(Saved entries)
((

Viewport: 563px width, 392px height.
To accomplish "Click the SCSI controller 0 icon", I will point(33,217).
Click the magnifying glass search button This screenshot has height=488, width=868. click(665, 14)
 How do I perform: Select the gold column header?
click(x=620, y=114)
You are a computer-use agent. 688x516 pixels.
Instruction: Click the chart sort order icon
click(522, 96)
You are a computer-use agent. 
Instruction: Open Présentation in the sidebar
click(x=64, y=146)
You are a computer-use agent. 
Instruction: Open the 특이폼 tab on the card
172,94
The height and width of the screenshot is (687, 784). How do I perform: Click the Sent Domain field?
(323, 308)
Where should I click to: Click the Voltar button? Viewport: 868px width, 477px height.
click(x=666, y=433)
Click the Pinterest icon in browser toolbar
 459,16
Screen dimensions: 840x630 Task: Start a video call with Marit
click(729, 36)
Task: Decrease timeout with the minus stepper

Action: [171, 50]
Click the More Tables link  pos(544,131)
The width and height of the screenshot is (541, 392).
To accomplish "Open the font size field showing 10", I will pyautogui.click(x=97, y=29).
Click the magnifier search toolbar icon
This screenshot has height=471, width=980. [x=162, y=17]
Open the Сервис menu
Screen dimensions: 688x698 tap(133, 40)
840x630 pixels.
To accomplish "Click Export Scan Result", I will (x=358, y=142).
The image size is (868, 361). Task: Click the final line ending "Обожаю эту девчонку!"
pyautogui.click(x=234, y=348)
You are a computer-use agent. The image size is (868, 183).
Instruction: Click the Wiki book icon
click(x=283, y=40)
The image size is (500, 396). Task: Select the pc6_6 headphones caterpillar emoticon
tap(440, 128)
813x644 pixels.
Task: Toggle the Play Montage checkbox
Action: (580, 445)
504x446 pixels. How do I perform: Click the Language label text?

))

§ Aim of the task: One line above contains "Click the magnifier search toolbar icon". Output that line and each one after it, word for word, and nothing else.

§ Reply:
Click the magnifier search toolbar icon
This screenshot has height=471, width=980. [x=162, y=17]
Open the Сервис menu
Screen dimensions: 688x698 tap(133, 40)
840x630 pixels.
To accomplish "Click Export Scan Result", I will (x=358, y=142).
The image size is (868, 361). Task: Click the final line ending "Обожаю эту девчонку!"
pyautogui.click(x=234, y=348)
You are a computer-use agent. The image size is (868, 183).
Instruction: Click the Wiki book icon
click(x=283, y=40)
The image size is (500, 396). Task: Select the pc6_6 headphones caterpillar emoticon
tap(440, 128)
813x644 pixels.
Task: Toggle the Play Montage checkbox
Action: (580, 445)
504x446 pixels. How do I perform: Click the Language label text?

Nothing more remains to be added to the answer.